— Supplied passage —
President Ford was staying at the Senator Hotel, directly across a small park from the California state Capitol. Ford was scheduled to meet Gov. Jerry Brown at 10 a.m. (Brown, who turns 80 in March, is nearing the end of his second iteration as California governor.) The Secret Service planned to protect Ford during a blocklong ride. It would be over in a few dozen seconds.
The president's spontaneous decision nearly shook American history.
"He walks out and says, 'Oh, this is a nice day. I'll walk,'" Buendorf said, speaking in the present tense about the long-ago day. "So he starts across the street."
Buendorf followed Ford into the park, where Fromme waited. She wore a full-length gown, fire-engine red, and matching turban. A .45 Colt semi-automatic was strapped to her ankle.
In 1967, Fromme dropped out of her California junior college, ran away from home and headed to Venice Beach, where she hoped to roam with the beatniks, but no beatnik welcomed her. She was crying, alone on a beach bench, clutching school books and makeup.
"What's the problem?" asked a dirty man who resembled a bearded elf.
She raised her eyes for her first look at Charles Manson.
"He smiled really bright," Fromme wrote later, "and I had the strangest feeling that he knew my thoughts."
In 1969, Manson led his small cult on a murder spree near Hollywood, killing six. Fromme did not participate in the murders, but remained a devout follower.
Minutes before Ford walked into the park, Fromme sat a few blocks away in a dingy apartment on J Street, where she engaged in an intense internal wrestling match. She was raised in an affluent home in Redondo Beach, Calif., the daughter of an aeronautical engineer. And she was a Manson disciple. On this morning, the contradictory sides of Squeaky clashed.
"I'll take the gun," Fromme told herself. "I have to do this. This is the time."
But she ejected a bullet from the chamber, which meant she needed to pull the slide on top of the pistol to move a bullet to the chamber.
She wanted to kill Ford, or maybe she didn't want to kill Ford. The Manson follower wanted to blaze in American infamy, but the suburban daughter wasn't so sure. A conflicted Fromme strapped the haphazardly loaded gun to her ankle and walked to the park.
This lost young woman soon would stand face-to-face with the leader of the free world and his protector.
At Minnesota State, Buendorf had played guard for the basketball team and ran hurdles for the track team. After departing the Navy, he applied to work at the FBI and Secret Service. Both accepted him on the same day in 1970. He spent hundreds of hours as "the guy in the stairwell," guarding against threats to Richard Nixon and Ford that never materialized.
Now, on a sunny morning, he was walking next to Ford, who was enthusiastically shaking hands.
"I was watching to make sure nobody hangs on or grabs his watch or whatever," Buendorf said.
At 9:57 a.m., Buendorf looked into the crowd and spotted a woman in red.
"Squeaky is back, not at the front of the line but back a little bit and had a .45 strapped to her ankle," Buendorf said, reaching down to his ankle to demonstrate. "It came up like this."
Buendorf stopped to show how Fromme raised her pistol.
"When I see it coming, I stepped out in front of the president."

— Short exercise 1 —
In the account of the attempt on President Ford, why would Fromme have needed to pull the slide on her pistol before it could fire?
— Short exercise 2 —
Continue the account of Fromme's attempt on President Ford from the point where it ends.

— Stored rows —
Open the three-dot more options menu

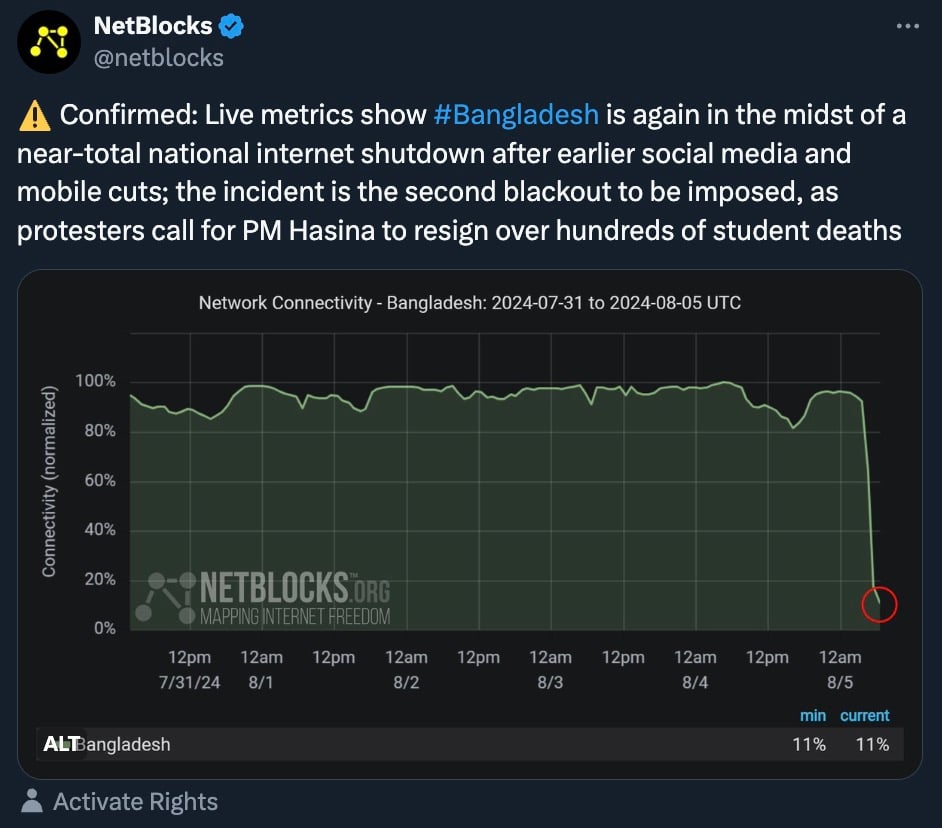907,26
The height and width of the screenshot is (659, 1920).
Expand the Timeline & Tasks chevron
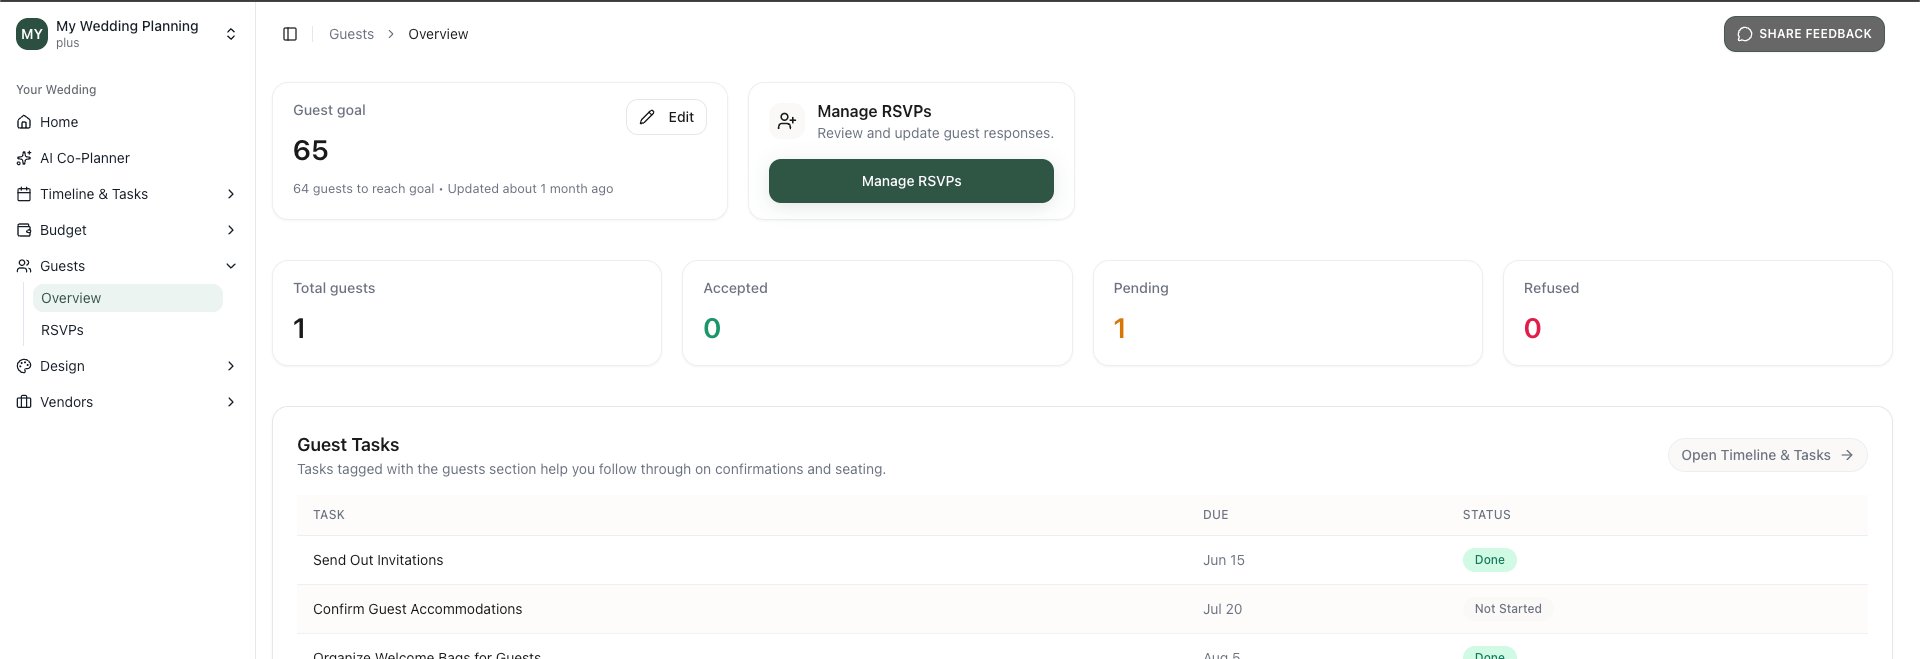click(x=231, y=194)
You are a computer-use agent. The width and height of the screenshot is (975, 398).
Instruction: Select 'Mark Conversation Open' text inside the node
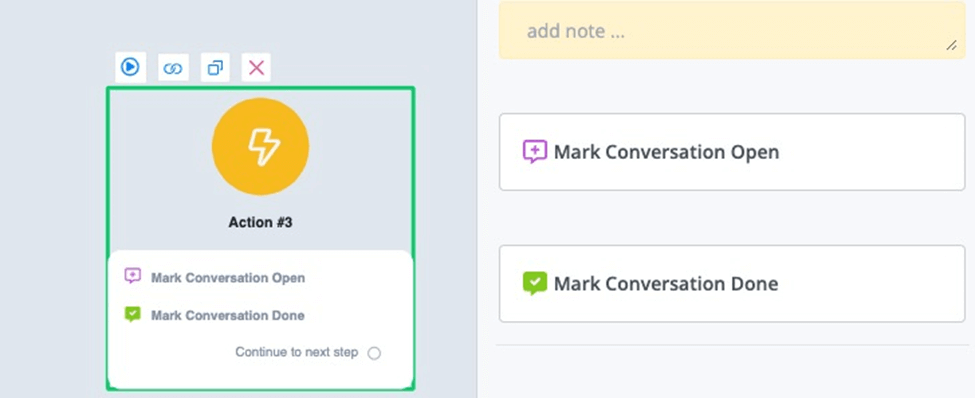[x=228, y=277]
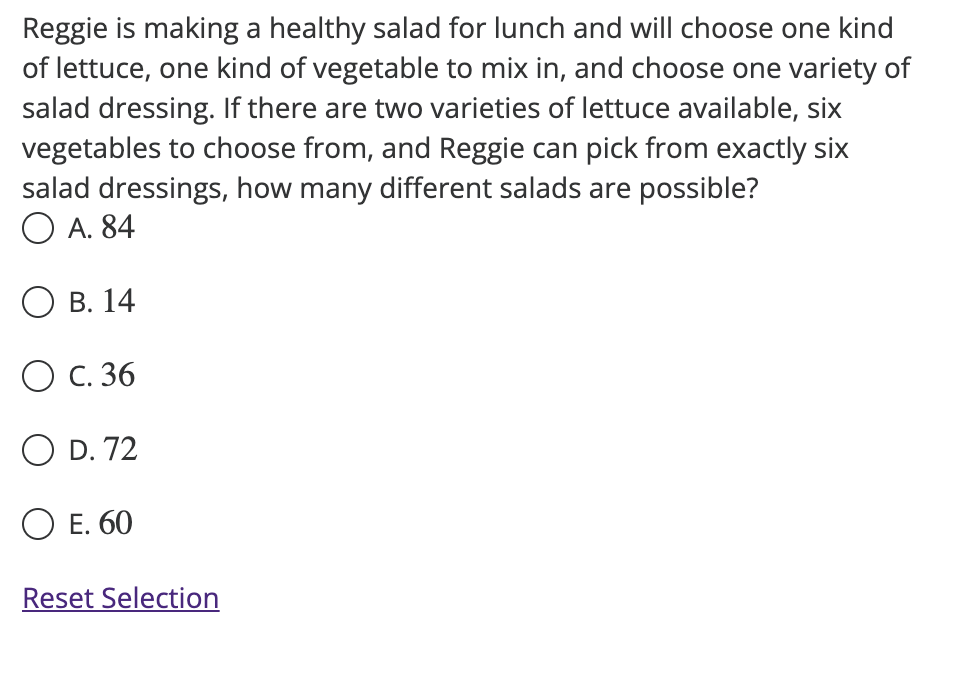Select the second radio button from the top
970x678 pixels.
(37, 302)
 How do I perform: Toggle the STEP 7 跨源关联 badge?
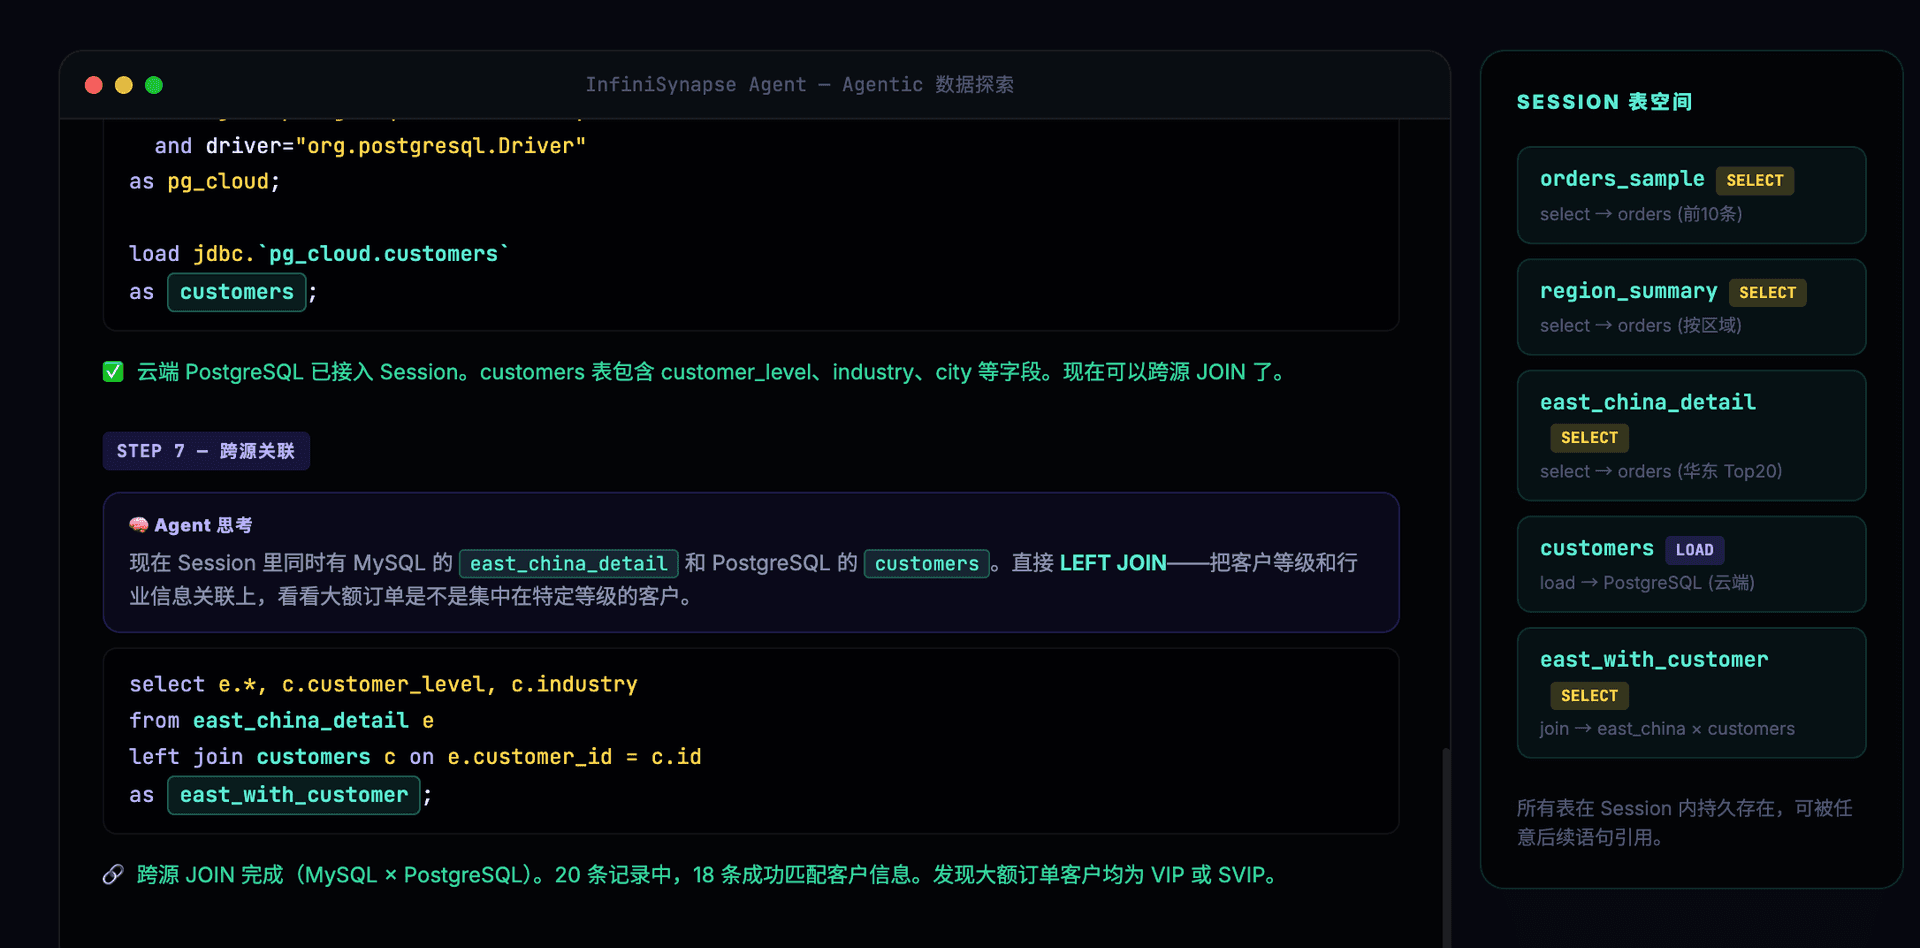(205, 450)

— Reply 1 —
She had ejected a bullet from the chamber, so no round was ready to fire. She would have had to pull the slide on top of the pistol to move a bullet into the chamber.

— Reply 2 —
Buendorf was not wearing a bulletproof vest. Didn't matter. He was protecting the president, no matter the risk.
Fromme, after leaving the chamber empty, finished her internal wrestling match. The Manson follower defeated the suburban daughter.
Buendorf believes Fromme made the decision to open fire.
"She was probably pulling back on the slide," he said.
He grabbed the gun with his right hand and seized Fromme with his left hand as other Secret Service agents rushed Ford to safety. Buendorf, wearing a suit and tie, was holding "a screaming girl" wearing a red robe. He wondered if gunfire would soon drop him.
"I'm expecting that she's not alone," Buendorf said.
She was alone. The president's short, spontaneous walk through the park ended safely.
Buendorf, sitting in the meeting room, shook his head as he returned to the morning in Sacramento. He spent hours of boredom preparing for an instant of sheer terror. Most agents, he said, never face such a moment.
"Afterwards, you think about it and you think if she had a round in the chamber already, she would have shot through me and him," Buendorf said. "It does put a little different slant on your life when you start thinking about it. A lot of things that people get stressed out about, I don't get stressed out about."
He became friends with Ford. He skied beside him on slopes in Vail. He sat with him in smoky backseats of limos and asked, politely, if the president would mind putting out his pipe.
He saw how deeply the president cared for his family. When first lady Betty Ford quit drinking alcohol, her husband stopped, too. At banquets, Ford asked Buendorf to make sure his toasting glass was filled with a nonalcoholic beverage.
He sat next to Ford on long plane flights. Sometimes, Ford talked with Buendorf the entire flight. Other times, Ford napped and read newspapers and spoke not a word.
"He set the pace," Buendorf said.
Every Sept. 22, Ford and Buendorf talked by phone and remembered their moment. Ford died in 2006.
Even today, 42½ years later, Buendorf's moment defines him. Olympic athletes hear they are being protected by the man who once protected presidents. These young athletes, born long after Buendorf's Sacramento heroics, ask which president.
"George Washington," Buendorf replies.
But the line does not always inspire knowing laughter.
"They're beginning to believe me, so I dropped that," Buendorf said with his grin.
His calm, the result of meticulous preparation, has a way of banishing fear. Rich Bender serves as executive director of USA Wrestling. He's traveled with the U.S. wrestling team to Iran, with Buendorf overseeing the trip.
But the Buendorf moment that sticks with Bender is a 2001 journey to the Greco-Roman World Championships in Patras, Greece, 90 days after the 9/11 terrorist catastrophe. Bender selected a hotel room next to Buendorf's. "He was my security blanket," Bender said.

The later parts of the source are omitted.